Increased susceptibility to oral Trichuris muris infection in the specific absence of CXCR5+ CD11c+ cells.

Trichuris muris is a natural mouse helminth pathogen which establishes infection specifically in the caecum and proximal colon. The rapid expulsion of T. muris in resistant mouse strains is associated with the induction of a protective T helper cell type 2 (Th2)-polarized immune response. Susceptible mouse strains, in contrast, mount an inappropriate Th1 response to T. muris infection. Expression of the chemokine CXCL13 by stromal follicular dendritic cells attracts CXCR5-expressing cells towards the B-cell follicles. Previous studies using a complex in vivo depletion model have suggested that CXCR5-expressing conventional dendritic cells (cDC) help regulate the induction of Th2-polarized responses.
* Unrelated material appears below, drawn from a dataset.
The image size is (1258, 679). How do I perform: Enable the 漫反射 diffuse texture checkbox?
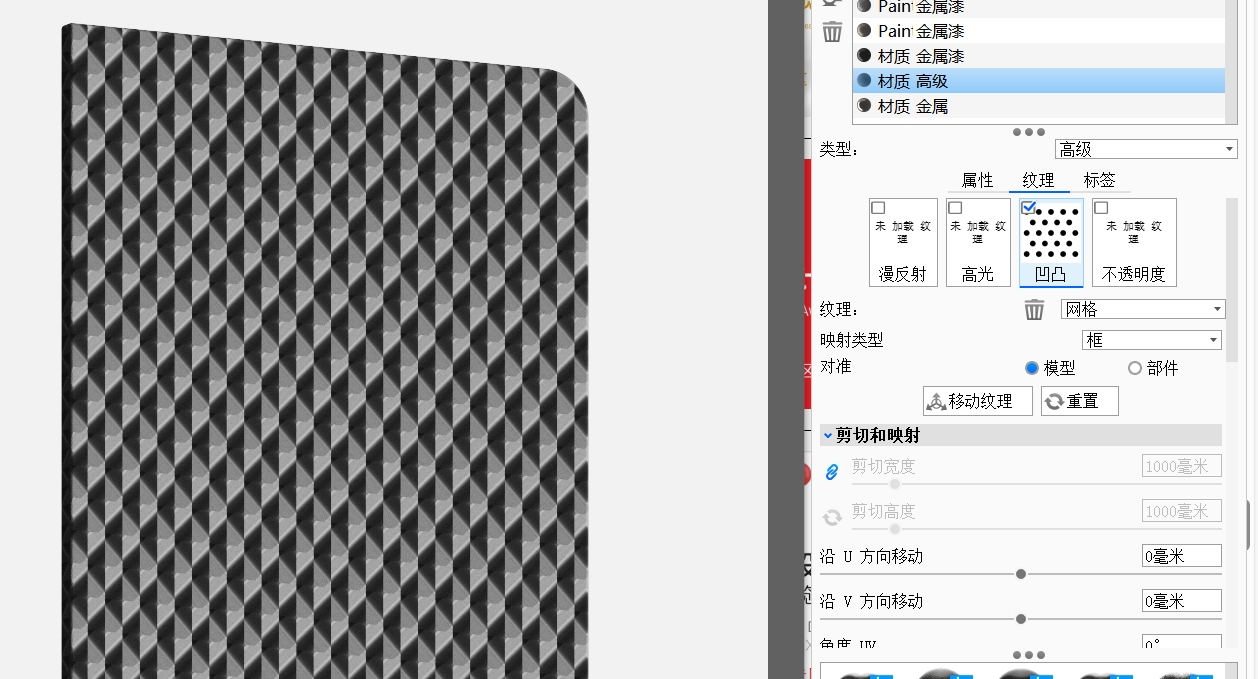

Here, transgenic mice with CXCR5 deficiency specifically restricted to CD11c+ cells were used to determine whether the specific absence CXCR5 on CD11c+ cells such as cDC would influence susceptibility to oral T. muris infection by affecting the Th1/Th2 balance. We show that in contrast to control mice, those which lacked CXCR5 expression on CD11c+ cells failed to clear T. muris infection and developed cytokine and antibody responses that suggested a disturbed Th1/Th2 balance with enhanced IFN-γ expression. These data suggest an important role of CXCR5-expressing CD11c+ cells such as cDC in immunity to oral T. muris infection.